I managed to get a doctor's appointment this morning, and so at 8:45, Hope, Heather and I took a "staff field trip" to the doctor's office. (The only thing missing was Nancy.)
We came up with a list of questions in the car, and I told them that what I'm not good at, what I really needed them from them, was the follow-up. Once I ask the question and get an answer, I'm not good at saying, "but what else?" or "but what about...?" They were both up to the task.
The FG's office was hopping when we got there. I leaned over to Hope and said, so which one of you is my lesbian lover and which is the egg donor. (Because really, what else would three women be doing at the fertility doctor?) She sized up me and Heather with our matching Vera Bradley purses and said, "ummm....she's more like you, she's your egg donor." To which Heather replied, "she wants to be your lover."
When I was finally called back for my baseline U/S, the nurse was a little surprised at our little conga line. "They're both coming back?"
When the nurse practitioner came in to the ultrasound, they started asking their questions. The NP -- new to the practice -- didn't have all the answers, but said she would bring Donna in when we were done. And then she couldn't find my left ovary, which has been known to hide. "Stay undressed, I'll get Donna and see if she can find your left ovary. She does wonders with the probe."

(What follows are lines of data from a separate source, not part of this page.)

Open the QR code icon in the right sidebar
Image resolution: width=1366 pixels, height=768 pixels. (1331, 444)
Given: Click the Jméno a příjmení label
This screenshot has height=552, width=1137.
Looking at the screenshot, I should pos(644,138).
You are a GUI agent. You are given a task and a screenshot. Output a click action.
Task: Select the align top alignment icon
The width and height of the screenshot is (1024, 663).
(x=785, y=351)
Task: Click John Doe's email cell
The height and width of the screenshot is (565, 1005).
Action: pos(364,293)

Donna came in, immediately found my left ovary, and then sat there while the girls peppered her with questions. At this point, Donna was saying that there were some residual cysts left over from last month, but we could still go ahead, to start the meds tonight and be back on Friday for a follicle check.
Hope and Heather weren't ready to accept that that was the best thing for me. The most impactful question, and I think it was from Hope, "if she got pregnant in December, why wouldn't you try to do the cycle the exact same way? Why increase her dosage so much, why add a new medicine to the mix? Especially when using more medicine didn't seem to create a better quality or quantity of eggs?"

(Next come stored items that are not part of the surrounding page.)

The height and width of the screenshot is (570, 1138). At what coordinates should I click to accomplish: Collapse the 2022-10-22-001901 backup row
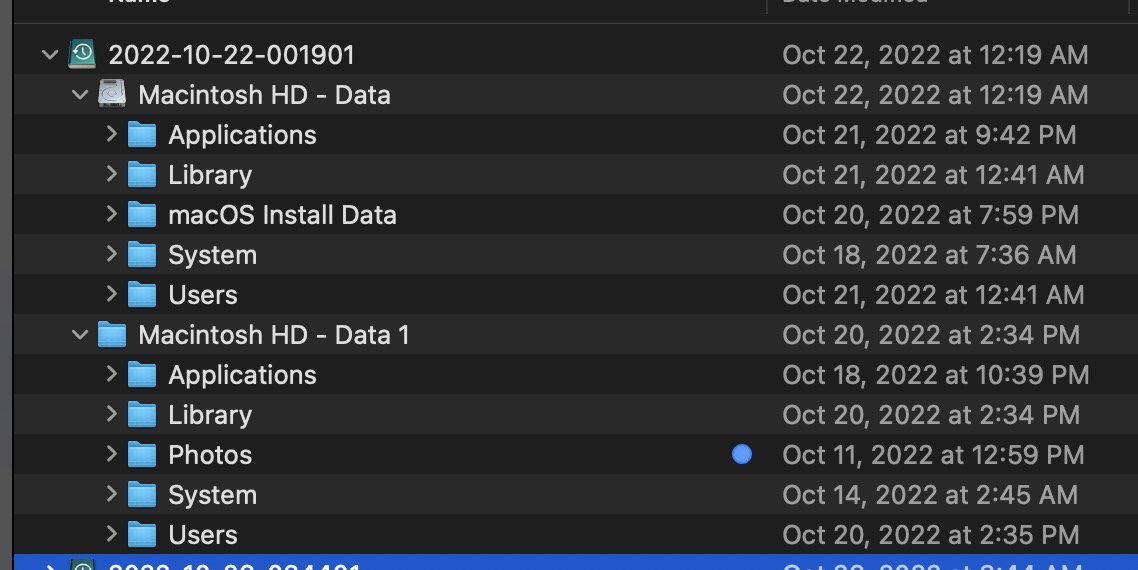[50, 55]
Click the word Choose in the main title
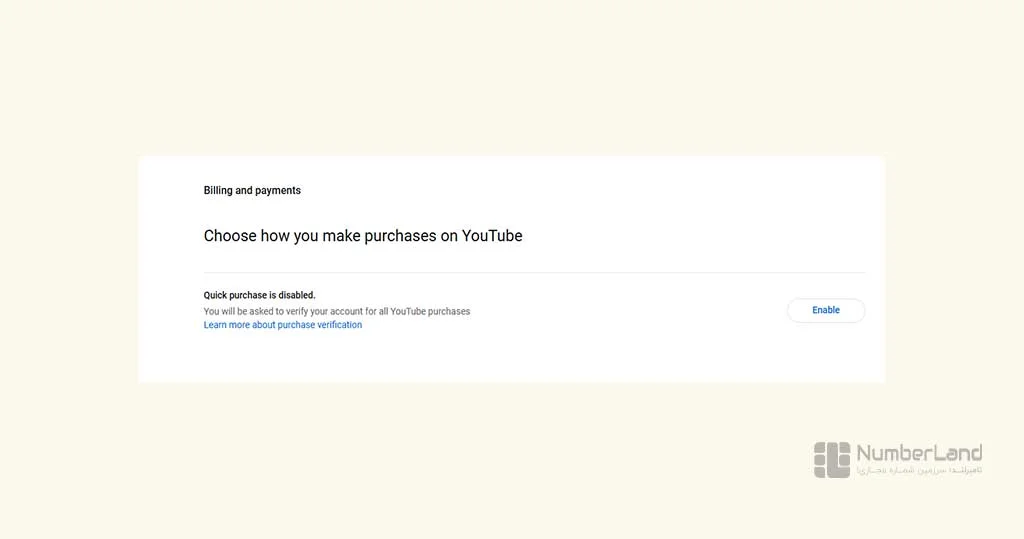The image size is (1024, 539). (x=230, y=236)
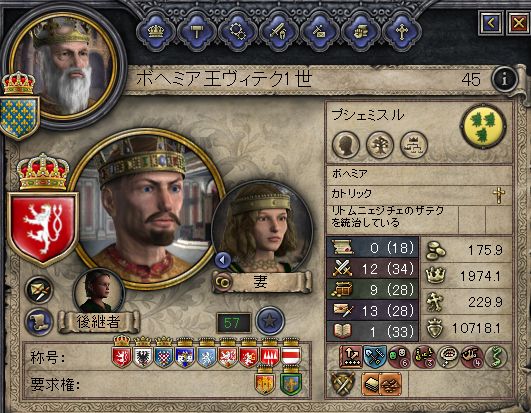
Task: Show dynasty head portrait icon
Action: pos(346,146)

Donna thought about it for a minute and then said, "Well the cysts are a little bigger than I would like." She looked at me, "what if we put you on the pill for three weeks to suppress ovulation, let your cysts go away, and we'll start up on July 13 with just the Gonal-F?"

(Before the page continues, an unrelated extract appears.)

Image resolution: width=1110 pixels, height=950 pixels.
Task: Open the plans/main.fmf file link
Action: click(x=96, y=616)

It felt like a weight off my shoulders. And in thinking about it, that was the way the cycle worked when I got pregnant. I was on the pill for two weeks to manipulate my cycle so that we could fit it in before Christmas. So this isn't a bad thing, it can only be a good thing.
And if I can fit in a visit or two with E or J (or dare I say both?) in the next three weeks, all the better.
And so I went back to the gym tonight for the first time in five weeks. I lasted about half hour on the treadmill. It was a start. I'll give myself this week to get my endurance back up and then start running next week.
Today was a better day than Friday. At least we're moving in the right direction.